In dunklen Momenten kann es auch helfen, etwas zum Festhalten zu haben. Also etwas Körperliches.
Für die einen ist es vielleicht die Lieblingsdecke oder etwas in der Hand, für die anderen ist es eine Kerze, ein Tee oder ein tröstender Satz, den man sich aufschreibt.
Sicherlich ist das noch keine Lösung – aber es gibt uns das Gefühl, uns zu verankern, da zu sein, im Hier und Jetzt, und sich selbst etwas Gutes zu tun.
Und dann? Ja, dann gibt es Freunde, Familie – und natürlich auch professionelle Hilfe.
Und Begleiter, die uns helfen, Selbstfürsorge, Akzeptanz und Selbstliebe immer häufiger in unser Leben zu integrieren.
In der Zwischenzeit haben wir unseren emotionalen Erste-Hilfe-Kasten – und die Gewissheit, dass kein Gefühl für immer bleibt!

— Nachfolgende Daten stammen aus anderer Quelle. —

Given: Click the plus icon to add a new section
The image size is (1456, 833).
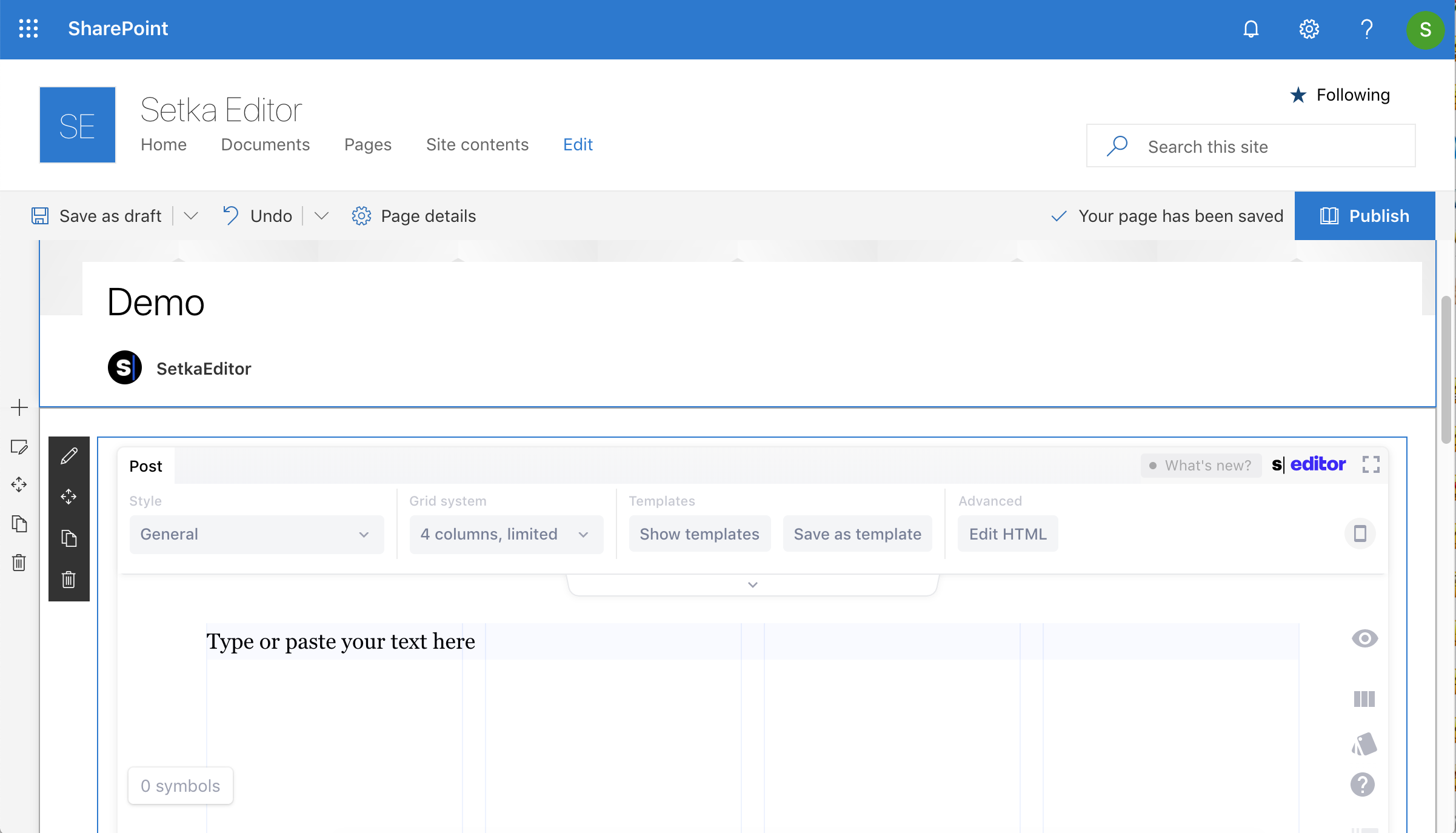Looking at the screenshot, I should 19,408.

Auch wenn es sich in manchen Momenten genau so anfühlt.
Sich in solchen Zeiten an die schönen Dinge zu erinnern, an wertschätzende Momente und daran, dass auch andere Menschen, ähnliche Phasen durchleben, kann Trost spenden.
Und falls du dich gerade darin wiederfindest – vielleicht tut es im ersten Moment weh, so ehrlich zu spüren, wie sehr dir (und wahrscheinlich jedem Menschen) manchmal Nähe oder Halt fehlt. Aber vielleicht ist genau darin auch der Anfang von Verbindung – mit dir selbst und mit dem Wissen: Du bist damit nicht allein.